Lord Ron OxburghLord Ron Oxburgh of Liverpool has had a broad career in a number of sectors including academia, policy and administration, the oil industry and education. He has undertaken many prestigious roles but is most well known for his policy work in the House of Lords, where he is the only member with an education and background in geoscience, including on select committees. Here he exercises his strong advocacy for reducing carbon emissions and research into alternative energy sources. He was educated in geology at University College, Oxford and obtained a PhD in ‘The geology of the eastern Carabobo area, Venezuela’ in 1960 from the University of Princeton where he also worked on the emerging theory of plate tectonics.

He then returned to Oxford to continue his academic and administrative career where he took up a role as Lecturer and a Fellowship at the University of Oxford before moving to the University of Cambridge where he eventually became head of the Earth Science Department. During his time at Cambridge he presided over the University Grants Committee review of the Earth Sciences which resulted in the merging of several university departments and national centres, including Cambridge’s Earth Science Department.

He then left academia to take on the role of Chief Scientific Adviser at the Ministry of Defence between 1988 and 1993 followed by his position as Rector of Imperial College between 1993 and 2000. From 2004-2005 he was a non-executive chairman at Shell. Since his tenure at Imperial College he has returned to his policy and administrative work with a focus on climate change and frequently takes part in talks, debates and events on carbon emissions and related topics. Subsequent roles include his appointment as Chairman of an inquiry into the research conducted by the Climatic Research Unit at the University of East Anglia in 2010, and as Deputy Chairman of the Science and Engineering Research Council of Singapore. His additional and honorary appointments include as honorary president of the Carbon Capture and Storage Association, Chairman of Falck Renewables (a wind energy firm), and adviser to Climate Change Capital.

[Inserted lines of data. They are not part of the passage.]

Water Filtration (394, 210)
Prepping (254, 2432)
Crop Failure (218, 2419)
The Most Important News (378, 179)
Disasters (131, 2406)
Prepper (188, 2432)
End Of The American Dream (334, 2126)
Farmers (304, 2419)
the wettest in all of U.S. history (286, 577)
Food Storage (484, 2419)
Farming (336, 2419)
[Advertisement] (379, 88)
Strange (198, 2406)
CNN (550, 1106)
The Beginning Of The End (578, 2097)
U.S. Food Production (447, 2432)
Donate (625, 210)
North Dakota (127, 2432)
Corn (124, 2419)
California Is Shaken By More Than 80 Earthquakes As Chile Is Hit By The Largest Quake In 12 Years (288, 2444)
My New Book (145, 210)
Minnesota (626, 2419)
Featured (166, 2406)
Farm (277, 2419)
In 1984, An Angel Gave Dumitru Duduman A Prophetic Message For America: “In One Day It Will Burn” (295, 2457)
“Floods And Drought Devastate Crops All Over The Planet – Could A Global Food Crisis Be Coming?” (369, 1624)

During his long career he has received numerous awards and honours which include his knighthood in 1992 and elevation to the peerage as Baron Oxburgh in 1999. He also sits on the House of Lords Select Committee on Science and Technology, which he previously chaired, and is an officer of the All-Parliamentary Group for Earth Sciences. He is a Fellow of both the Royal Society and the Royal Academy of Engineering and a foreign member of the US National Academy of Science. He was President of the Geological Society from 2000-2002.